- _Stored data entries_
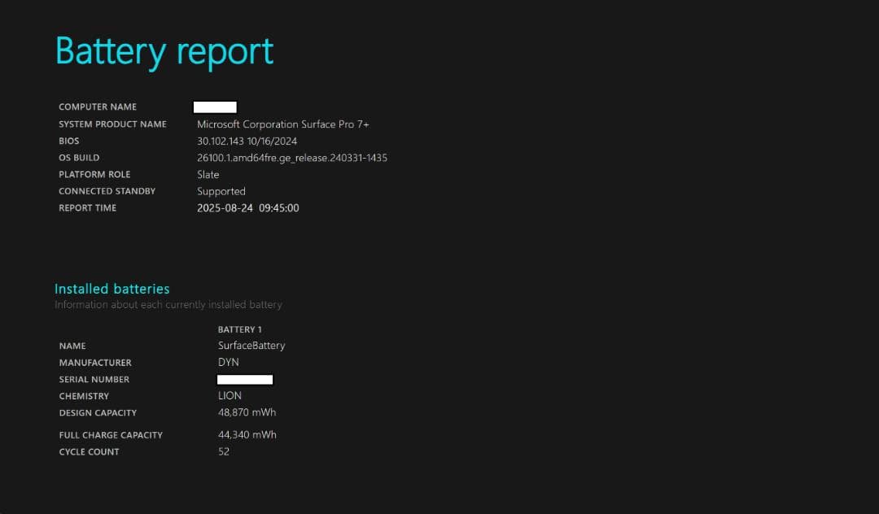Click the DYN manufacturer value
This screenshot has height=514, width=879.
[228, 363]
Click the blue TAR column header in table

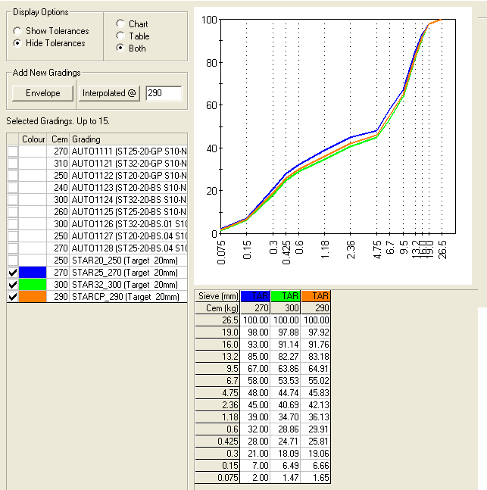[254, 296]
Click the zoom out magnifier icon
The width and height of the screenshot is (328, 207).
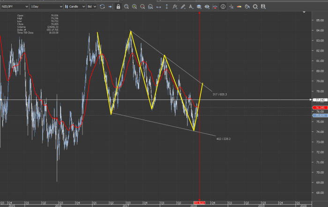point(142,7)
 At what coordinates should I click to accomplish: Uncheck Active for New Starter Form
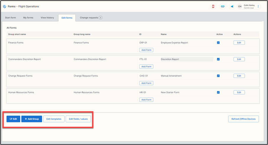(x=218, y=93)
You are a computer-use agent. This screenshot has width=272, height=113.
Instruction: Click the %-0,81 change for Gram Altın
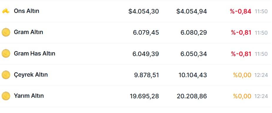(x=241, y=33)
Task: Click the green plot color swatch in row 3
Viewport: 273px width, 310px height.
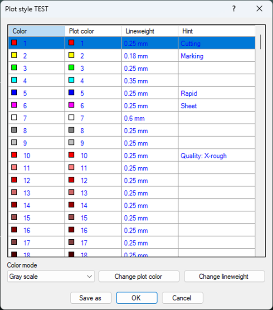Action: [71, 68]
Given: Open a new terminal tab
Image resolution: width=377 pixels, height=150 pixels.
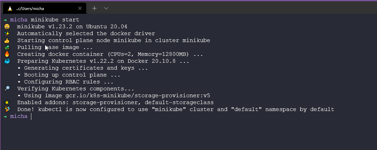Looking at the screenshot, I should [94, 8].
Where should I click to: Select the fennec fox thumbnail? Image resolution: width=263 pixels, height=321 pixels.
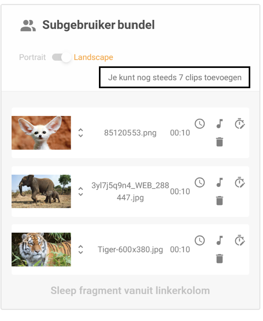(x=41, y=133)
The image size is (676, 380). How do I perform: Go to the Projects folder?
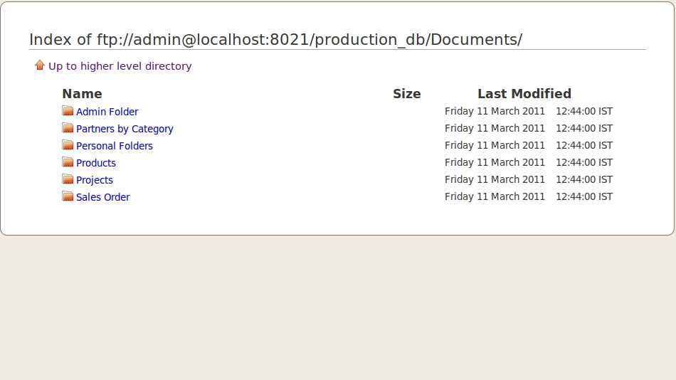click(95, 180)
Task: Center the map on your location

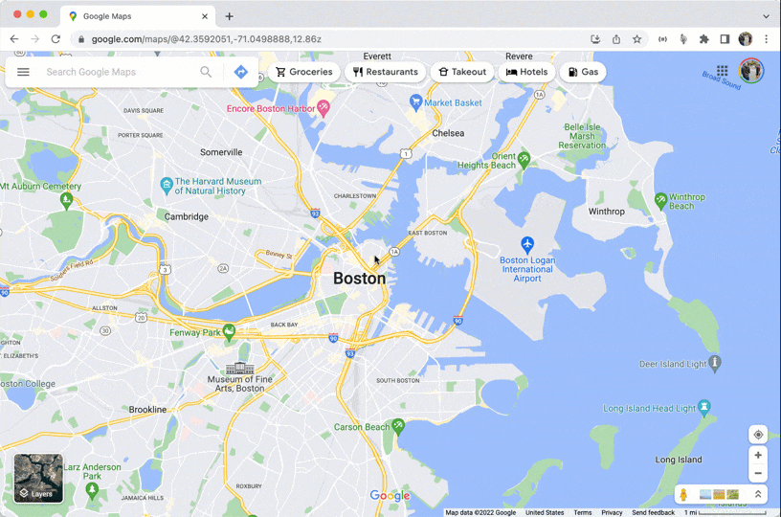Action: [758, 435]
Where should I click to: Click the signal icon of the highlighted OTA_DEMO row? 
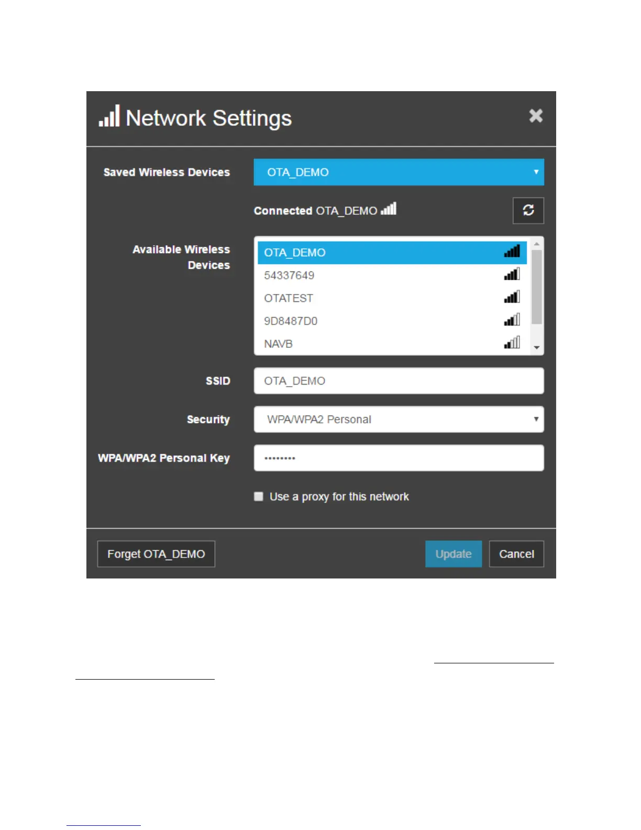[512, 252]
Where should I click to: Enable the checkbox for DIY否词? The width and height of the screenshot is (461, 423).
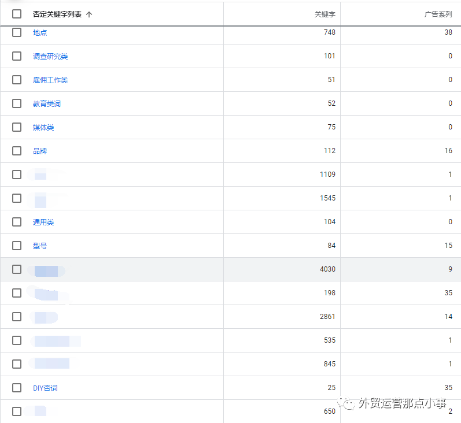tap(17, 388)
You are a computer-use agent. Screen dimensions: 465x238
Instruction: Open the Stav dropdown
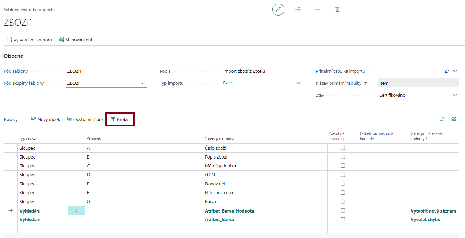(455, 95)
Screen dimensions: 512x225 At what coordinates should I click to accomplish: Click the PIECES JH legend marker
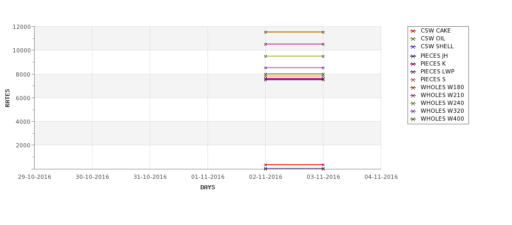click(413, 56)
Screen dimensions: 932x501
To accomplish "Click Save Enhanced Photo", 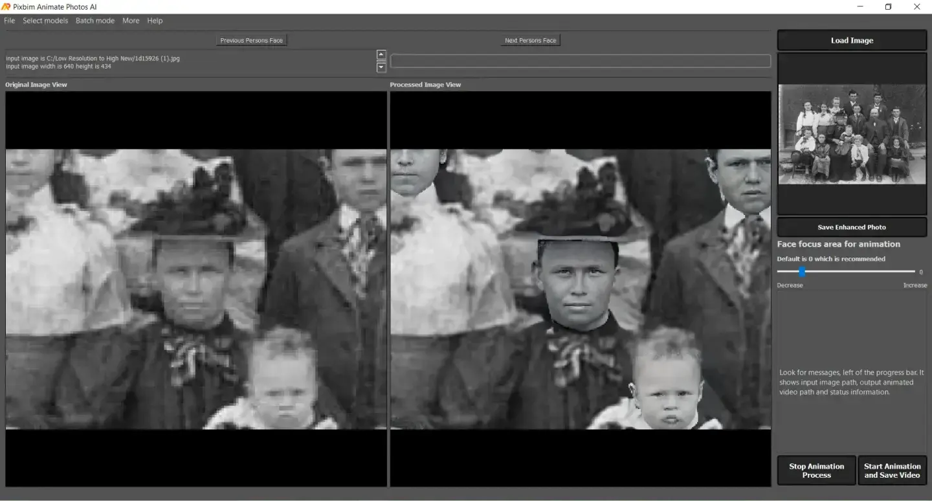I will (852, 227).
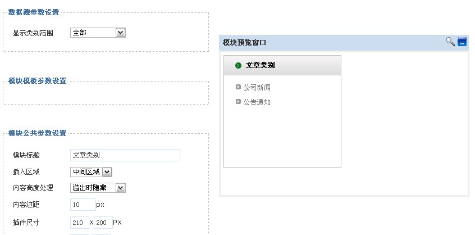This screenshot has width=475, height=235.
Task: Click the 显示类别范围 label text
Action: (33, 33)
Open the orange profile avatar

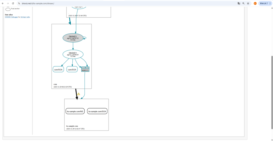[255, 3]
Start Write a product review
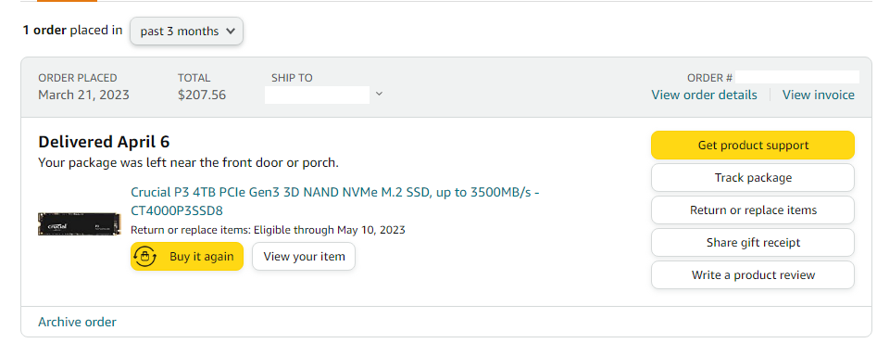 (753, 274)
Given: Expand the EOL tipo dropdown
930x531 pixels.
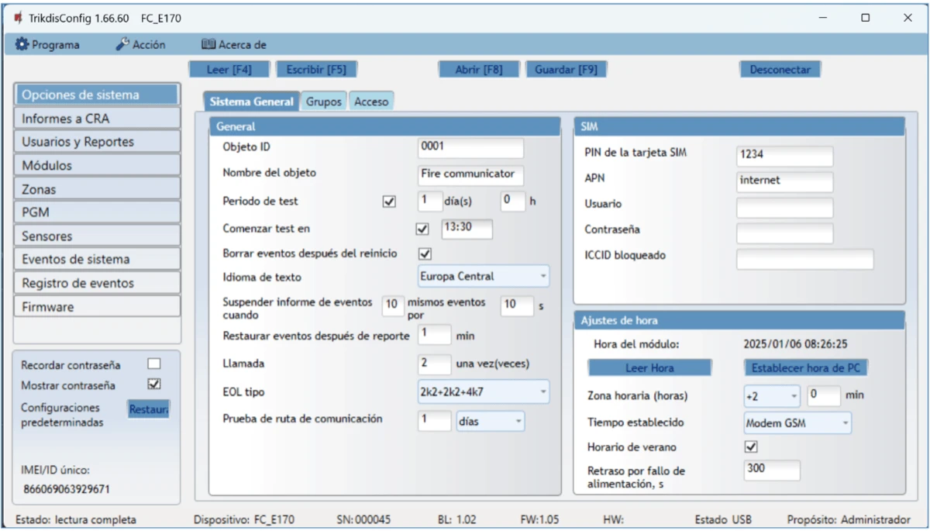Looking at the screenshot, I should click(483, 392).
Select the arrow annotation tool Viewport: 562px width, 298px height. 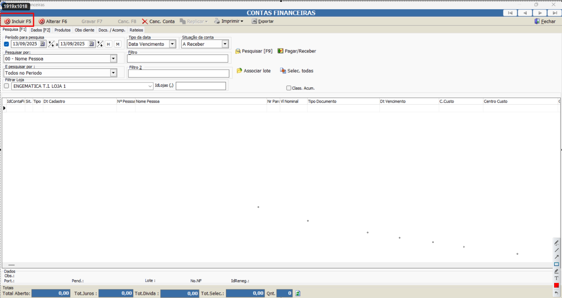(x=556, y=257)
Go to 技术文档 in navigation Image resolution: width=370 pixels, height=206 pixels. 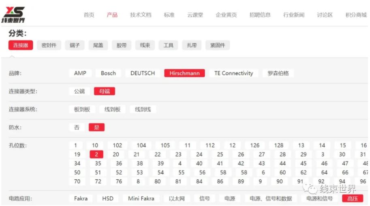tap(140, 15)
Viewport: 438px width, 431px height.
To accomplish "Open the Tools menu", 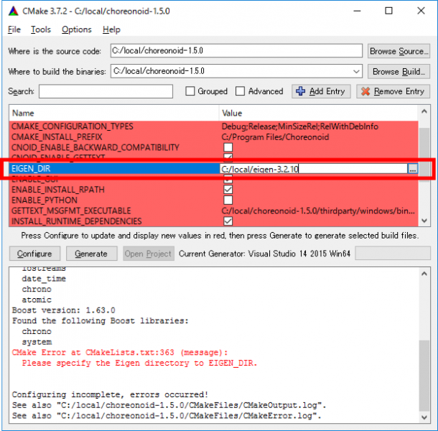I will [x=41, y=29].
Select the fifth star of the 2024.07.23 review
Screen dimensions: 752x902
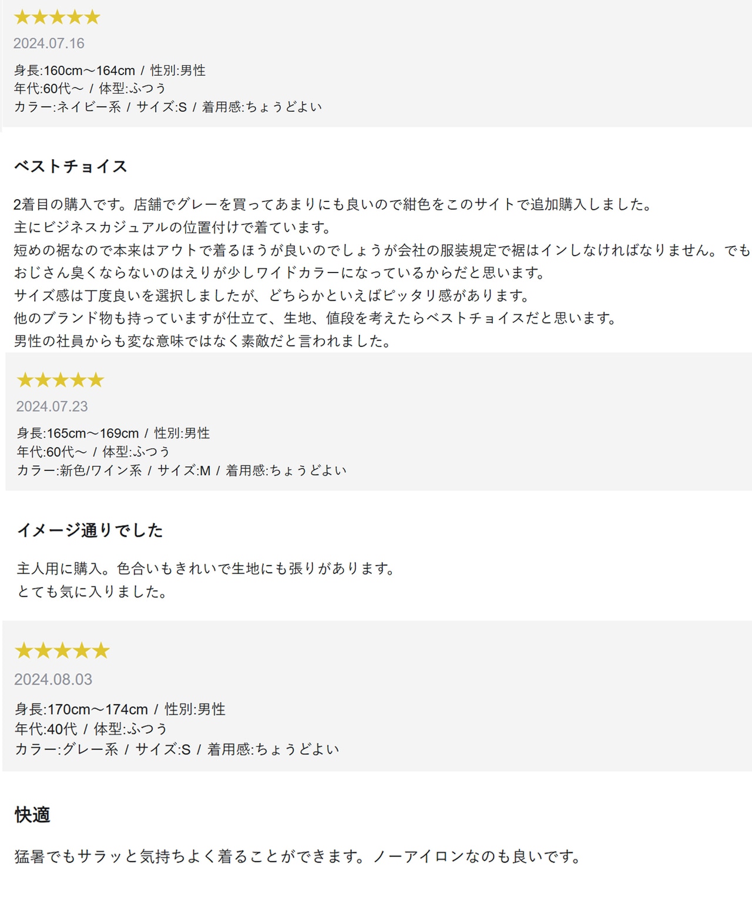pos(96,381)
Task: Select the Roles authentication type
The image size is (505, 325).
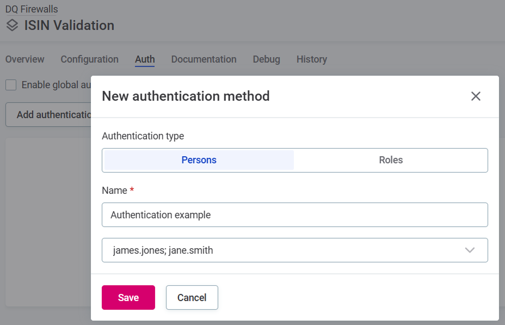Action: (x=391, y=160)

- _TASK DIRECTIONS_
Find the lines above that contain the word "agent" and collect them.

- _REPLY_
You are a computer-use agent. This screenshot has width=272, height=113.
You are a computer-use agent. Screen dimensions: 465x238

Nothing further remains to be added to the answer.